Refusing to house the gay community

The gay community is awaiting the outcome of a Court of Appeal action that will have wide implications concerning tenancy rights for gay men.

A gay man, who lived with his partner for nearly 20 years in what two judges heard was a "loving and monogamous" relationship, is at the centre of the legal battle.

Former Royal Navy serviceman Martin Fitzpatrick is fighting for the right to be recognised as legally entitled to take over the tenancy of the flat that he shared with his partner John Thompson, a silversmith.

The two men met in 1969 and had lived together at the flat from 1976 until Thompson died in 1994. The landlord, Sterling Housing Association, then served Fitzpatrick with notice to quit.

Fitzpatrick claims that he is entitled to the same tenancy succession rights that a heterosexual man or woman has under provisions in the Rent Act 1977 that cover the death of a partner.

He took his case to court, but his claim was rejected by Judge Colin Smith QC at Central London County Court on 16 May last year.
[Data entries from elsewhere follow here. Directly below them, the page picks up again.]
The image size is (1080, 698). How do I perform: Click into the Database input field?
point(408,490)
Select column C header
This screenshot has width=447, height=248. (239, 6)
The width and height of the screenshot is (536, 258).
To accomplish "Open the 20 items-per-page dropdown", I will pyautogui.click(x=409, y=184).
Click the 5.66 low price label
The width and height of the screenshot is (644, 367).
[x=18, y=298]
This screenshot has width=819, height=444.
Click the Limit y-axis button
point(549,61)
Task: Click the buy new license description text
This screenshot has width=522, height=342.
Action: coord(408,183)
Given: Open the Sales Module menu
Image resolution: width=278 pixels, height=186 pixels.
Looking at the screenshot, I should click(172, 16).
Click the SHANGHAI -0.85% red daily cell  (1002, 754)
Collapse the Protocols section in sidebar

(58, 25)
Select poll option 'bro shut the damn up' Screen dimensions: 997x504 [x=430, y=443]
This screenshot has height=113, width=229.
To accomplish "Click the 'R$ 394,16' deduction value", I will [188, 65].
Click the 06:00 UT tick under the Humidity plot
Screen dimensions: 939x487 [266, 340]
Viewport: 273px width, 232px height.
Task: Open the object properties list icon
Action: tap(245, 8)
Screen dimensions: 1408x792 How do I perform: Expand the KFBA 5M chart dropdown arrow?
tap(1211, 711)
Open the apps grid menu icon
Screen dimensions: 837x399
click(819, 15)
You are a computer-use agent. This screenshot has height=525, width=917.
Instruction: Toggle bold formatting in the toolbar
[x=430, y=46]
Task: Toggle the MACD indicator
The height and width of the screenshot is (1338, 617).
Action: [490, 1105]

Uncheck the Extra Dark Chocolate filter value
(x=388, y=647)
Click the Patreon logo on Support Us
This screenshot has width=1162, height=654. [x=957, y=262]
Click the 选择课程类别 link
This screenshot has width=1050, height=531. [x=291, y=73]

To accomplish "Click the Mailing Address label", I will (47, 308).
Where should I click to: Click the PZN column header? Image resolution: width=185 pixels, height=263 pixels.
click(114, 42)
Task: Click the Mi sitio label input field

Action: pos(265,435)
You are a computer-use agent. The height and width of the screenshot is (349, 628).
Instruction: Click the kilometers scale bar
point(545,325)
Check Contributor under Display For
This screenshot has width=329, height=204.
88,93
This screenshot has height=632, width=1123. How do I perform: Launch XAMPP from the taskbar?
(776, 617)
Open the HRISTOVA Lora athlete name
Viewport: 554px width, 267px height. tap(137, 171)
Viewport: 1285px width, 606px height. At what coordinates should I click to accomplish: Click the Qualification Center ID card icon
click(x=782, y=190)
But now Fitzpatrick has asked the Court of Appeal to overrule this decision.

His counsel, Jan Luba, of 2 Garden Court, told the judges: "If there was ever a case in which cohabiting gay partners should be brought under the provisions of the Rent Act, then this is it."

He said it would be difficult to find a more long-standing, devoted, loving and monogamous relationship between a gay couple than this one.

Lords Justices Waite, Roch and Ward are being asked to allow men such as Fitzpatrick to be classified as husband or wife in the eyes of the law, which would entitle them to take over tenancies.

The majority of local authorities in Greater London already allow gay men the tenancy succession rights that are sought by Mr Fitzpatrick.